If $a$ is an eigenvalue of square matrix $A$ with algebraic multiplicity $k$, how can I prove that $\operatorname{dim}(\operatorname{ker}(A-aI)^k)=k$?
p.s. I thought that if the minimal polynomial has $(t-a)^x$, it should be that $x≤k$. And considering the Jordan form, $\operatorname{dim}(\operatorname{ker}(A-aI)^x)$ equals the number of a in the diagonal, which is k. So I was able to prove that $\operatorname{dim}(\operatorname{ker}(A-aI)^k) ≥ \operatorname{dim}(\operatorname{ker}(A-aI)^x)=k$.
Algebraic multiplicity of an eigenvalue and the dimension of kernel
linear algebra
Best Answer
As you proved that $\dim(\ker (A-aI)^k) \geq k$, it remains to show $\dim(\ker (A-aI)^k) \leq k$.
First, observe that $A$ maps $\ker(A-aI)^k$ into itself, since $A$ and $(A-aI)^k$ commutes.
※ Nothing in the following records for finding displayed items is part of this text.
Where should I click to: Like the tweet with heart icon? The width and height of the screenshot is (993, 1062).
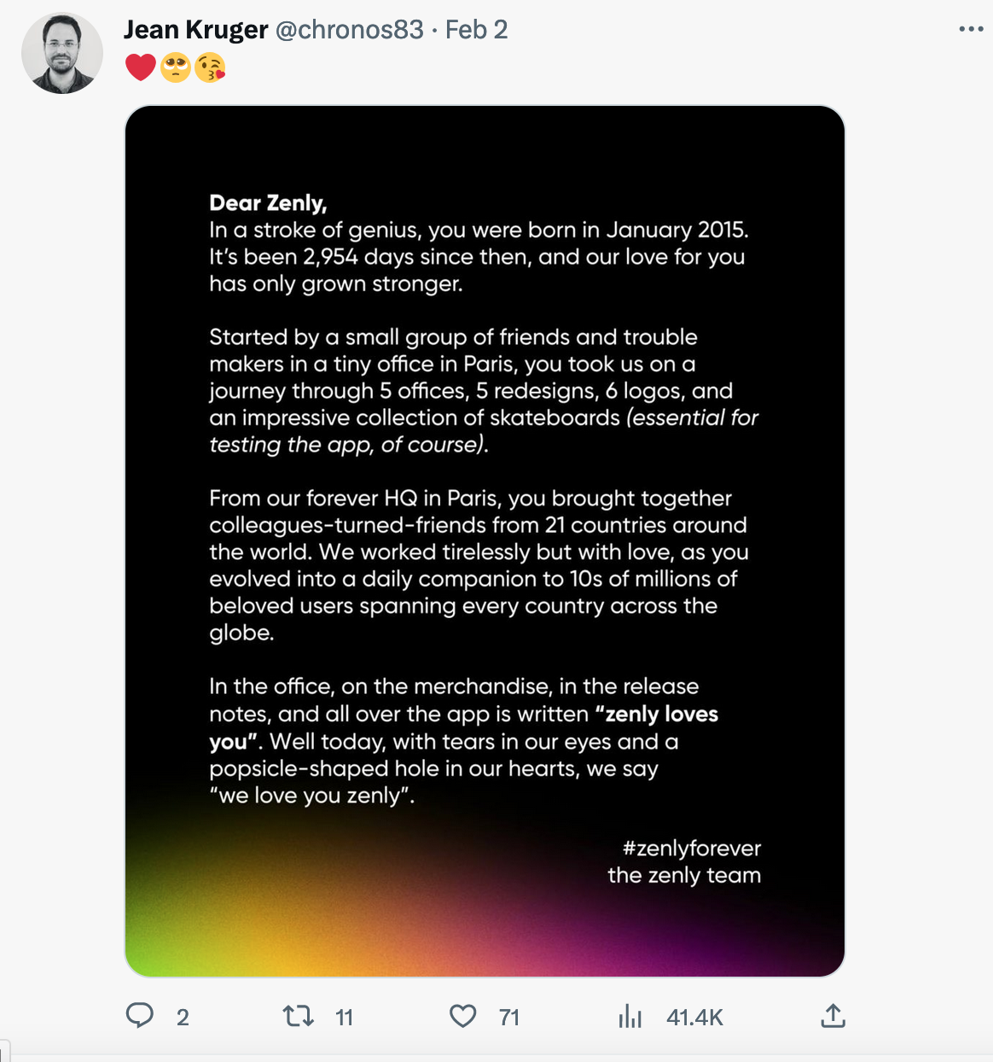tap(462, 1016)
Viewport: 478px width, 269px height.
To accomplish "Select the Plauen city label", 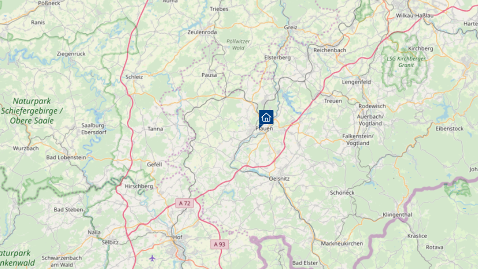I will [264, 129].
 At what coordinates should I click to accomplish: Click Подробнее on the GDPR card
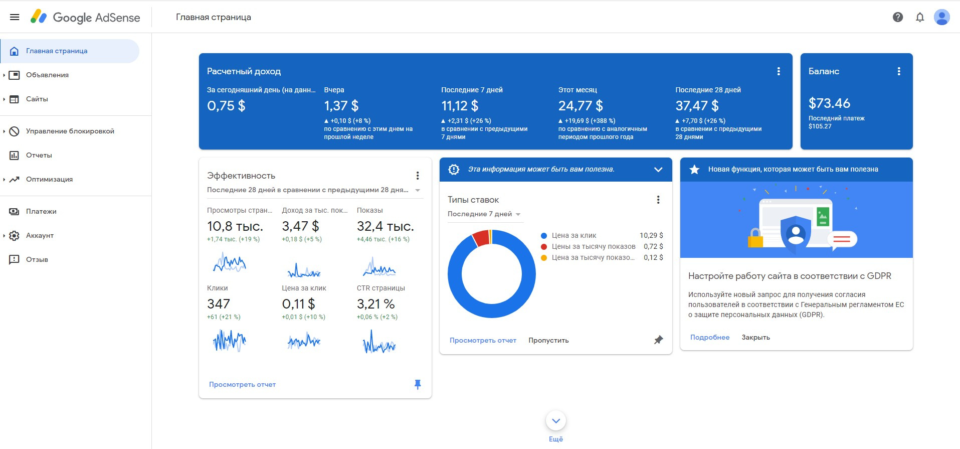[x=709, y=337]

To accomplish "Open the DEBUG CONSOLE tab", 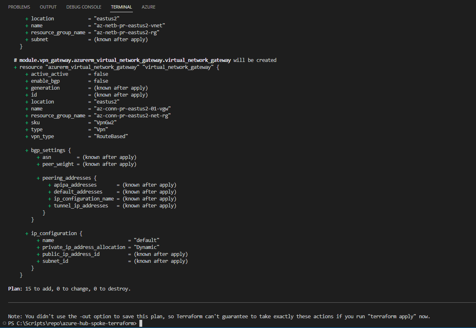I will 84,7.
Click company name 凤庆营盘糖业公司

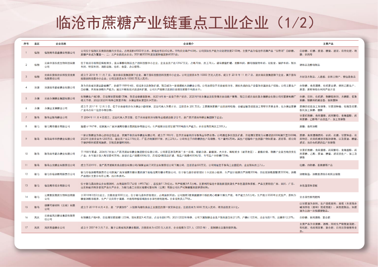point(55,228)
Let $\{v_{1}^{1}, ~\dots~, v_{1}^{m_1}\}$ be a basis of $\ker(A-aI)$. Extend this to $\{v_{1}^{1},~ \dots~, v_{1}^{m_1}, v_2^{1}, ~\cdots~, v_2^{m_2}\}$, a basis for $\ker(A-aI)^2$. Repeat this process until obtain $\mathfrak B_k=\{v_{1}^{1},~ \dots~, v_{1}^{m_1}, v_2^{1}, ~\cdots~, v_2^{m_2}, ~ \cdots ~, v_k^{1}, ~ \cdots ~, v_k^{m_k}\}$, a basis for $\ker(A-aI)^k$. By construction, $\mathfrak B_s=\{v_{1}^{1},~ \dots~, v_{1}^{m_1}, v_2^{1}, ~\cdots~, v_2^{m_2}, ~ \cdots ~, v_s^{1}, ~ \cdots ~, v_s^{m_s}\}$ is a basis for $\ker(A-aI)^s$ $(1\leq s \leq k)$.
Note that $A-aI$ maps $v_s^{i} \in \mathfrak B_s$ into $\text{span}(\mathfrak B_{s-1})$, because it sends $\ker(A-aI)^{s}$ into $\ker(A-aI)^{s-1}$. In other words, $A|_{\ker(A-aI)^k}$ is a upper-triangular matrix with all diagonal entries $a$, with respect to the basis $\mathfrak B_k$.
Extend $\mathfrak B_k$ to $\mathfrak B$, a basis for the vector space which is a domain of $A$. Then $A$ has a matrix representation with respect to $\mathfrak B$ as follows:
$$A = \begin{bmatrix} [A|_{\ker(A-aI)^k}]_{\mathfrak B_k}^{\mathfrak B_k} & B \\ 0 & C\end{bmatrix} $$
Thus $(t-a)^m$ divides the characteristic polynomial of $A$, where $m = |\mathfrak B_k|= \dim(\ker (A-aI)^k)$. Hence $\dim(\ker (A-aI)^k) \leq k$.